TASK TO COMPLETE: Could you repeat the listing below exactly while leaving its pictures behind?

GIVEN INFORMATION:

***

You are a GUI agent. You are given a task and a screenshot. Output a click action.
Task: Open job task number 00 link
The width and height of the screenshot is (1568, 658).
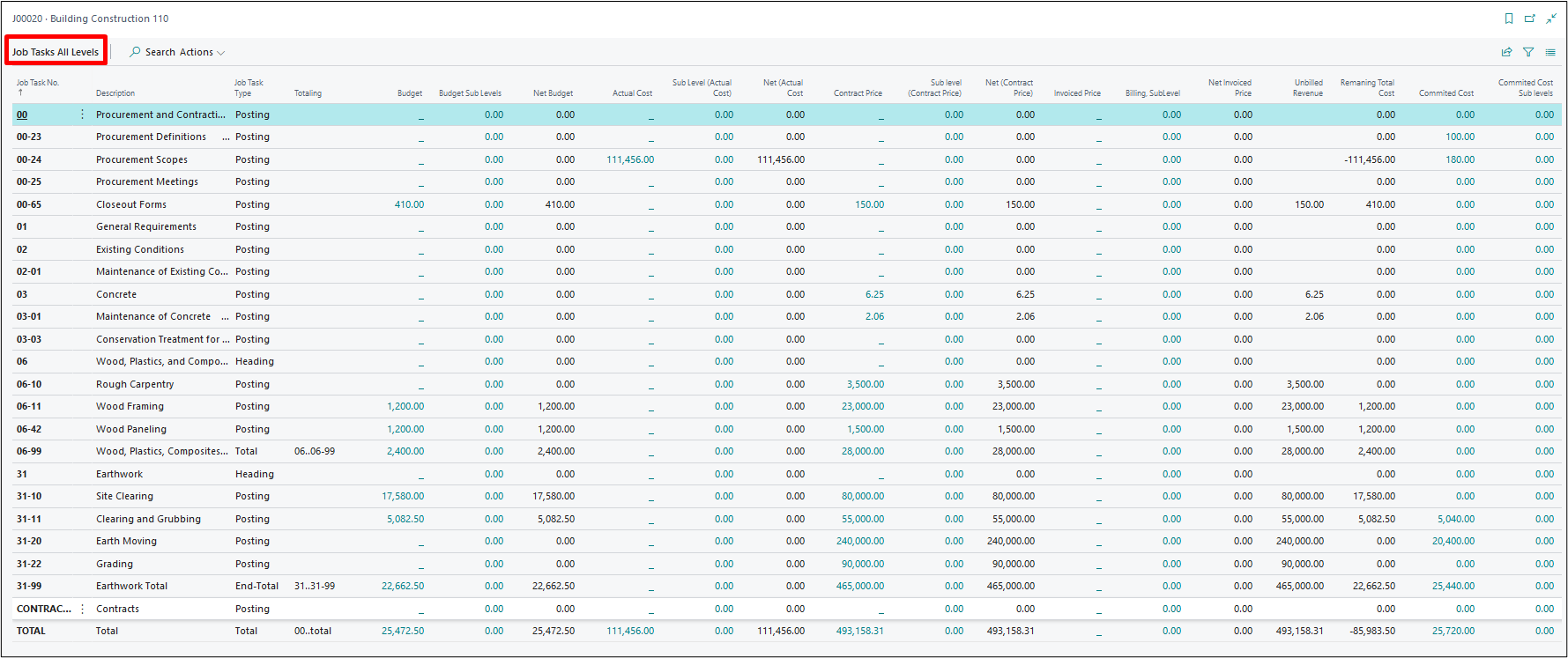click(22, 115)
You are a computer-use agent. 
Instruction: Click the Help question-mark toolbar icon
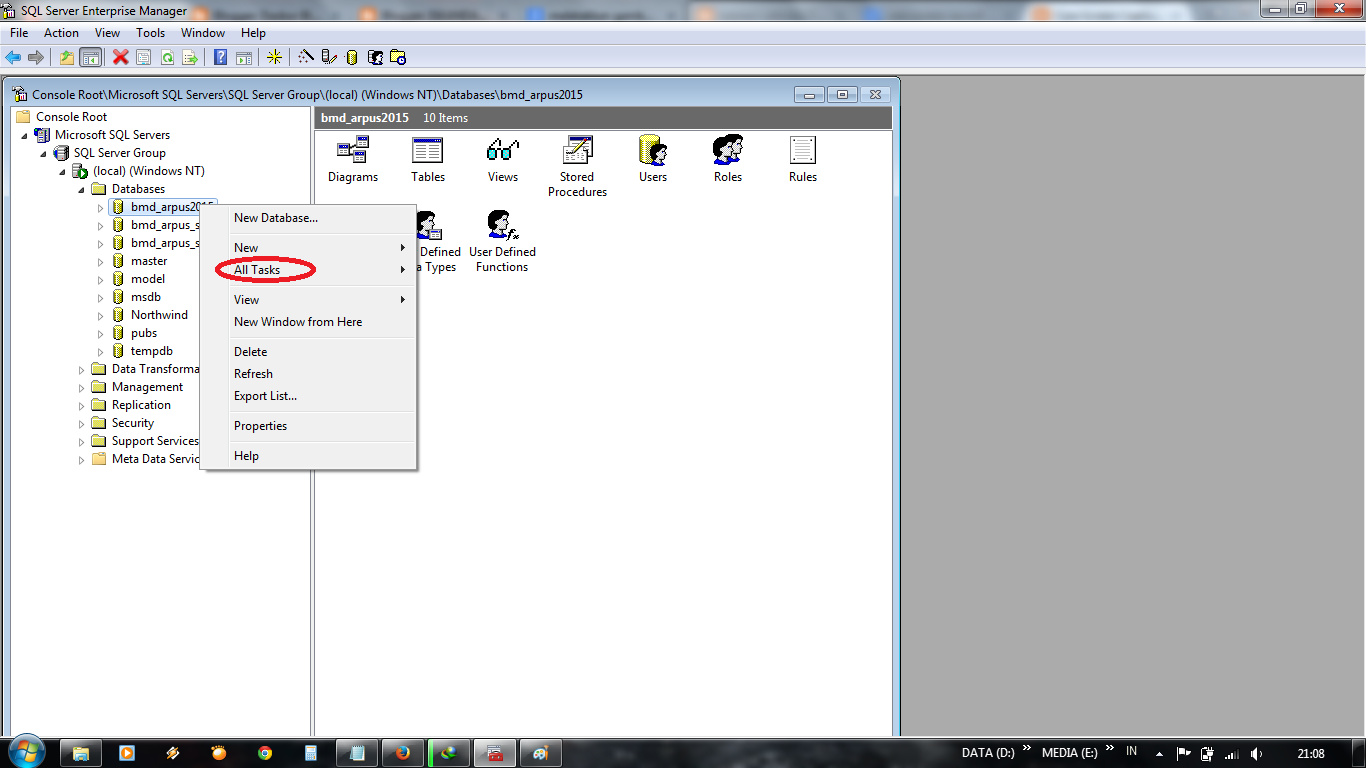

***

RESPONSE:
You are a GUI agent. You are given a task and a screenshot. Output a click action.
Task: Open job task number 00 link
The width and height of the screenshot is (1568, 658).
click(22, 115)
You are a computer-use agent. 
Instruction: Click the Help question-mark toolbar icon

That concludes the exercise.